▸ **What you will do**
Transcribe exactly, please, the line bearing "Task: Click the Only New label text" and all later lines through the end of the records, with the pictures left out.

▸ **Extracted information**
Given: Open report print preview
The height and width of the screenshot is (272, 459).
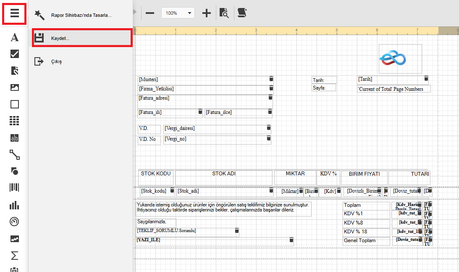Looking at the screenshot, I should (x=224, y=13).
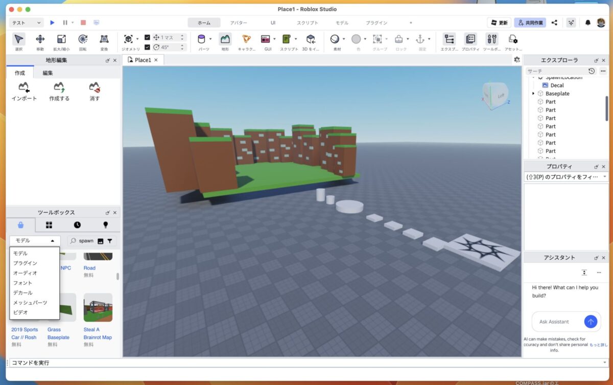Open the 地形 (Terrain) editor button
This screenshot has width=613, height=385.
point(225,39)
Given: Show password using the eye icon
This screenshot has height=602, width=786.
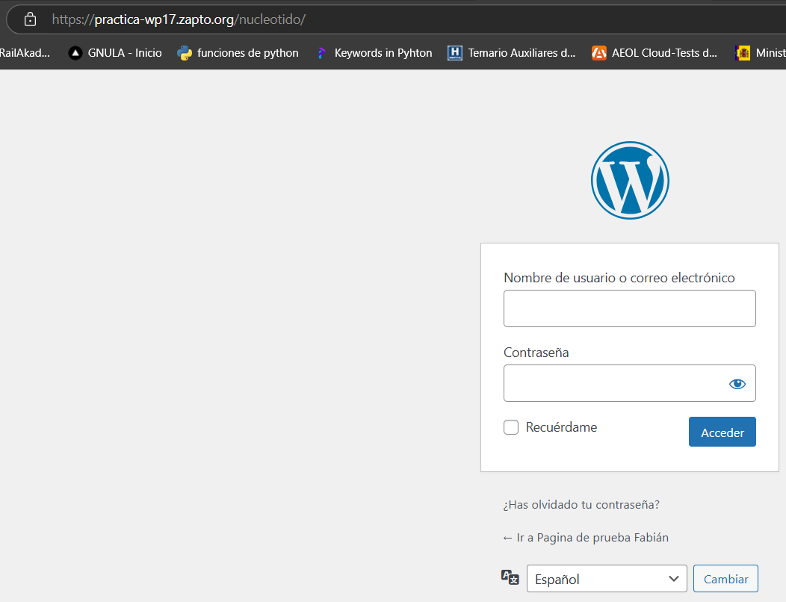Looking at the screenshot, I should pyautogui.click(x=737, y=384).
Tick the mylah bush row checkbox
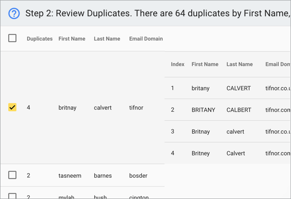The image size is (291, 199). click(x=12, y=196)
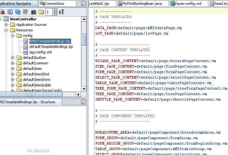Click the magnifier search icon in navigator toolbar
The image size is (228, 155).
10,12
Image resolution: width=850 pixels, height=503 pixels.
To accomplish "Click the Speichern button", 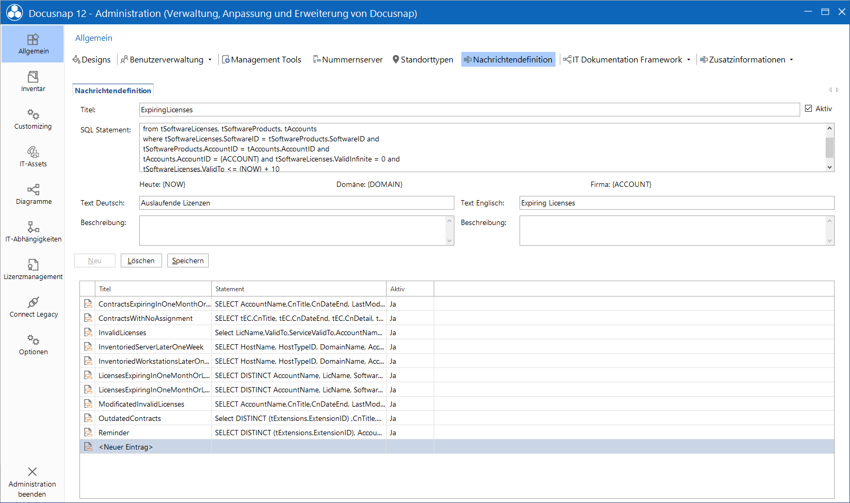I will click(188, 261).
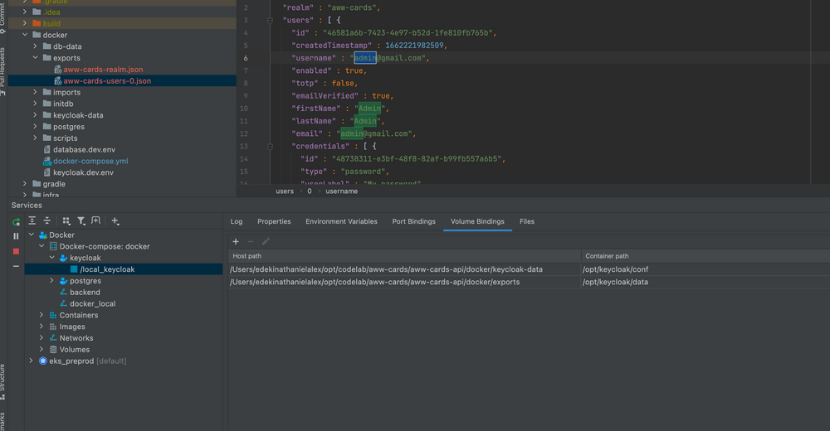Select aww-cards-realm.json file
Screen dimensions: 830x431
103,70
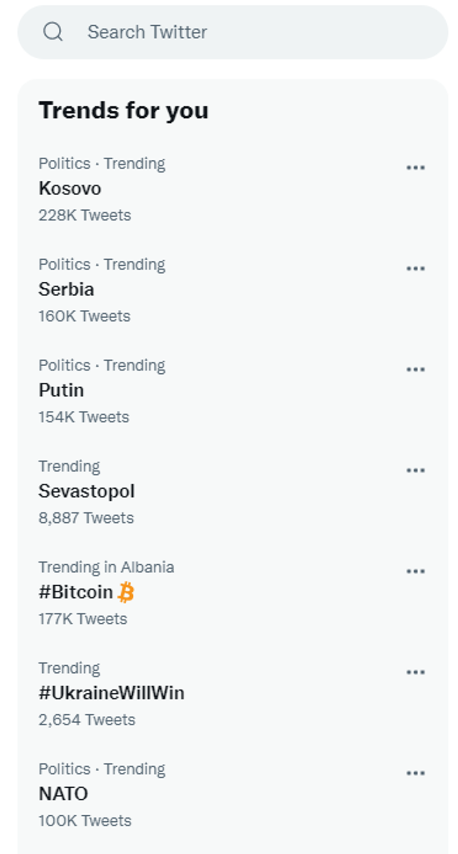The width and height of the screenshot is (458, 854).
Task: Open more options for #UkraineWillWin trend
Action: coord(415,672)
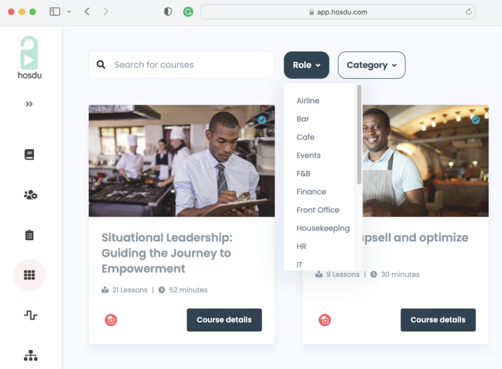The width and height of the screenshot is (502, 369).
Task: Click the pulse activity sidebar icon
Action: [x=30, y=315]
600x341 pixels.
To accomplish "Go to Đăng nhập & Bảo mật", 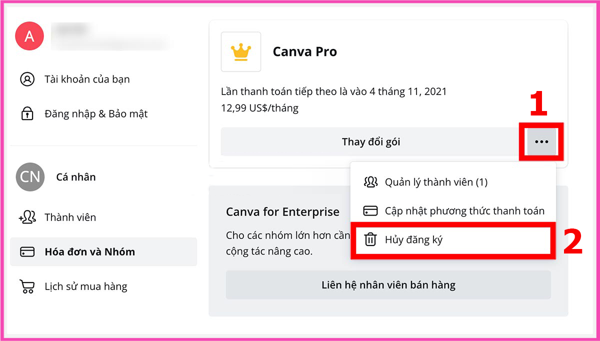I will 96,114.
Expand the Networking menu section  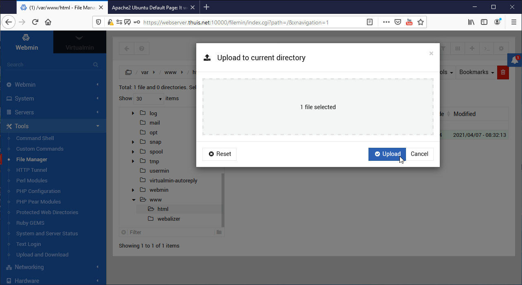(29, 267)
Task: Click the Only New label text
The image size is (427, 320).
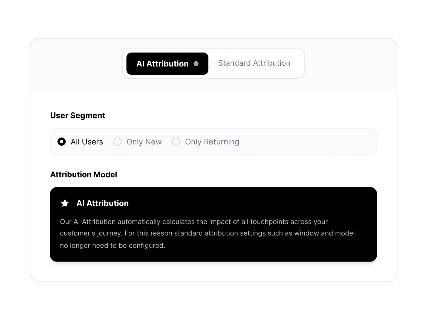Action: 144,142
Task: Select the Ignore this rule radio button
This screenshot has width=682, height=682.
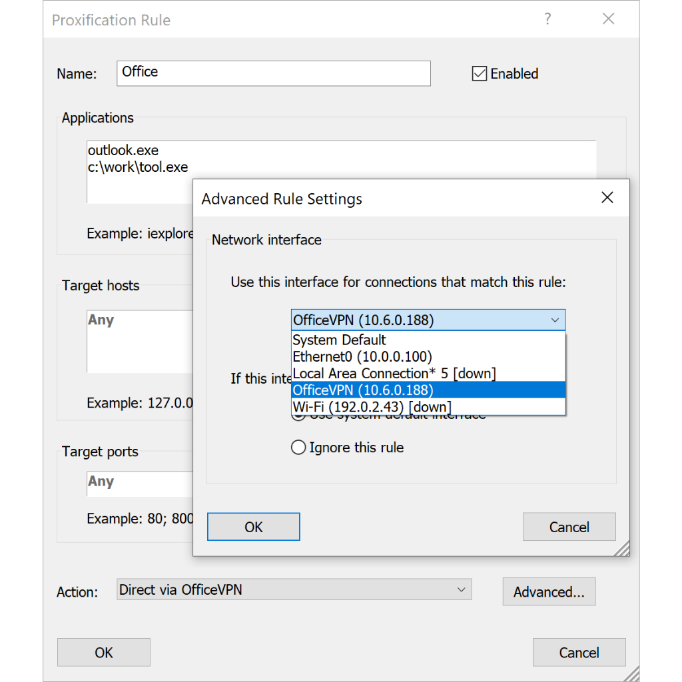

▸ **Task response**
Task: Click the Only New label text
The image size is (427, 320).
Action: 144,142
Task: Select the Ignore this rule radio button
This screenshot has width=682, height=682.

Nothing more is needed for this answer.